• **INFORMATION PROVIDED**
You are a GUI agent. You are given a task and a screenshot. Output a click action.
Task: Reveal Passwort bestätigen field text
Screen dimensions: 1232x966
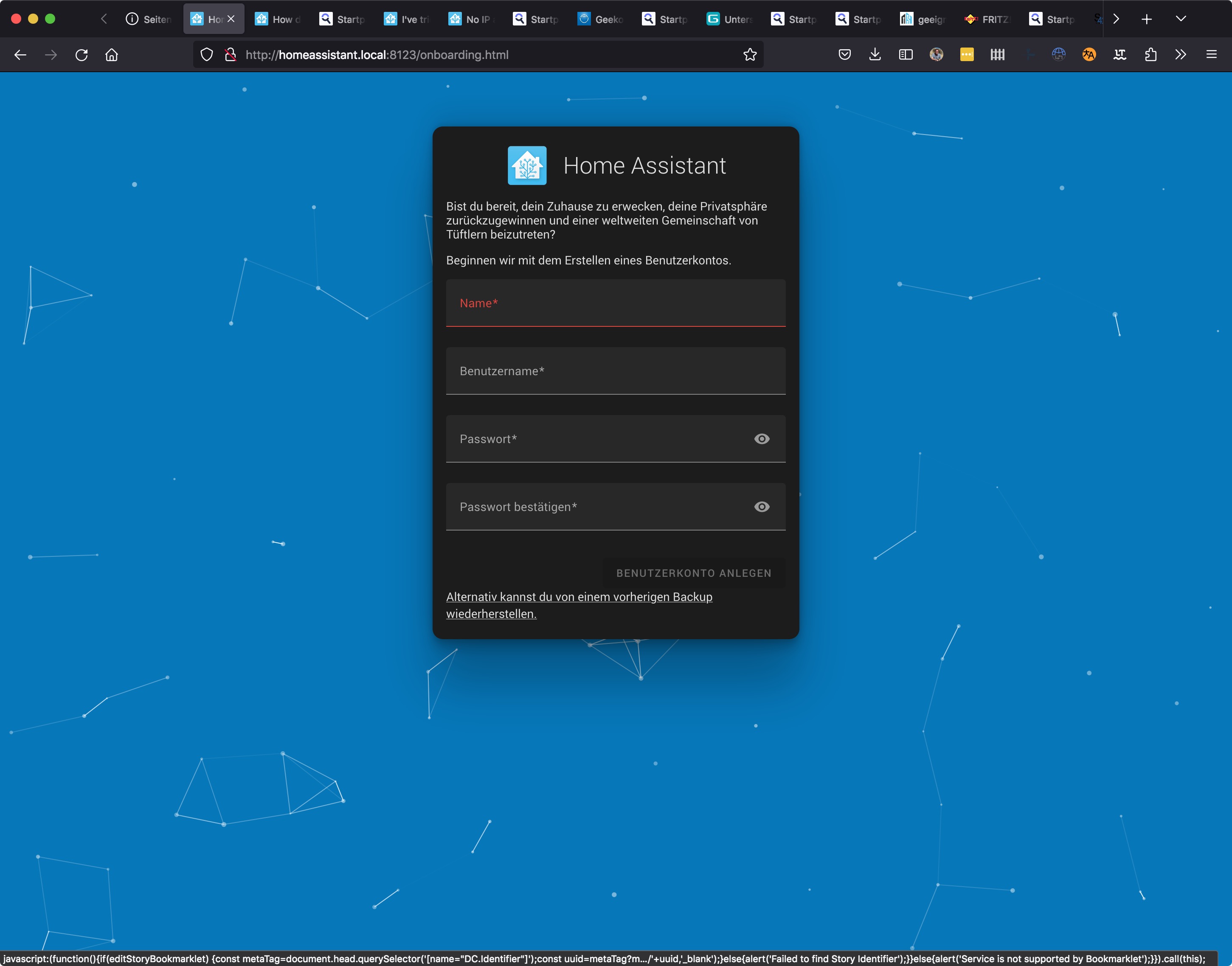(x=761, y=507)
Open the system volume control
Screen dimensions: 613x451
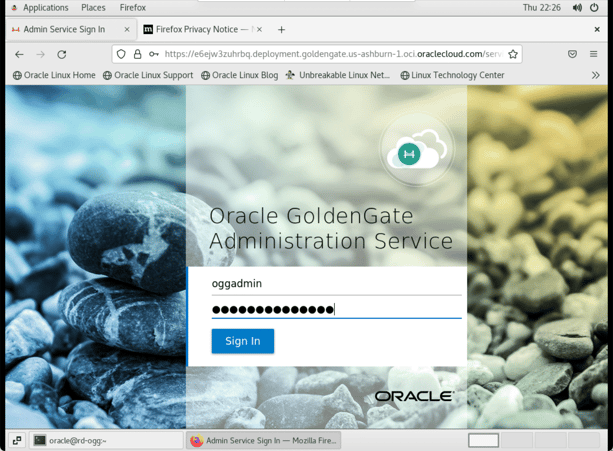click(577, 8)
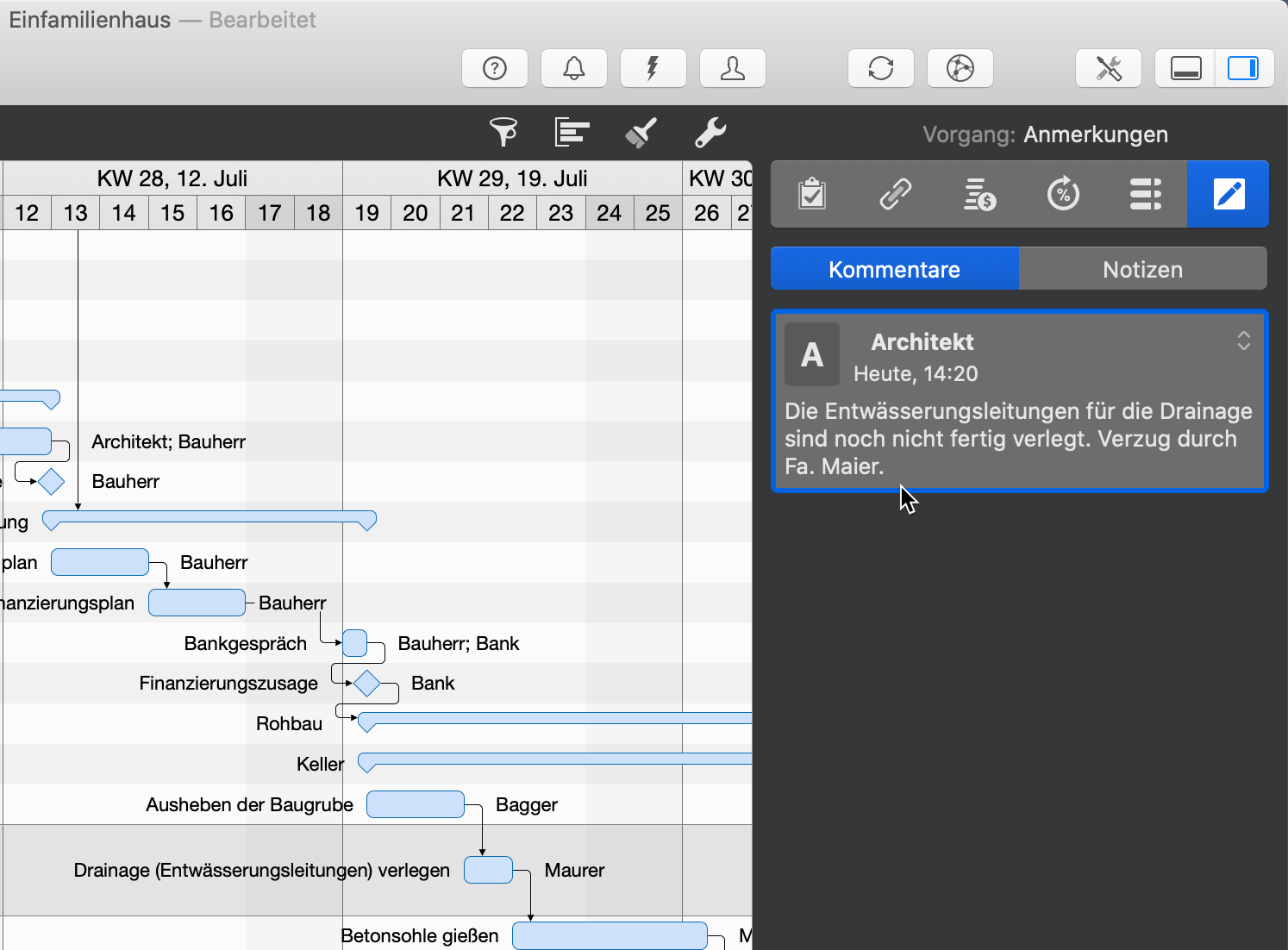The image size is (1288, 950).
Task: Open the user account icon
Action: (x=732, y=68)
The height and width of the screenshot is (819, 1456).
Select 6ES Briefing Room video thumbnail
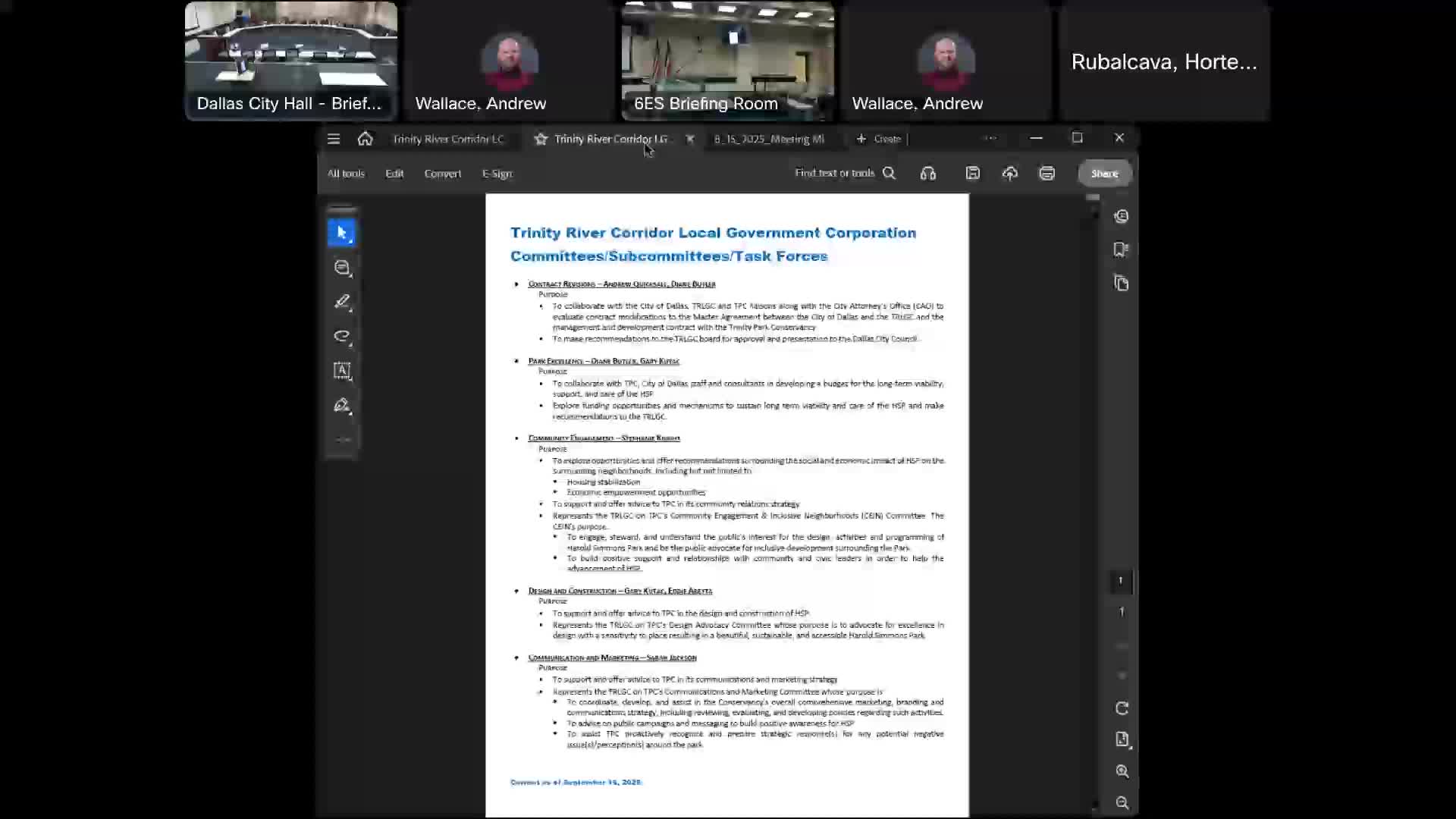pyautogui.click(x=727, y=61)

• **INSTRUCTION**
Transcribe every line of the data above word for word, and leave the pictures out of your answer.

• **OUTPUT FOR THIS EXERCISE**
You are a GUI agent. You are given a task and a screenshot. Output a click action.
Task: Reveal Passwort bestätigen field text
Screen dimensions: 1232x966
(x=761, y=507)
Open the system volume control
Screen dimensions: 613x451
click(577, 8)
The image size is (1288, 950).
Task: Open the user account icon
Action: (x=732, y=68)
The height and width of the screenshot is (819, 1456).
Select 6ES Briefing Room video thumbnail
pyautogui.click(x=727, y=61)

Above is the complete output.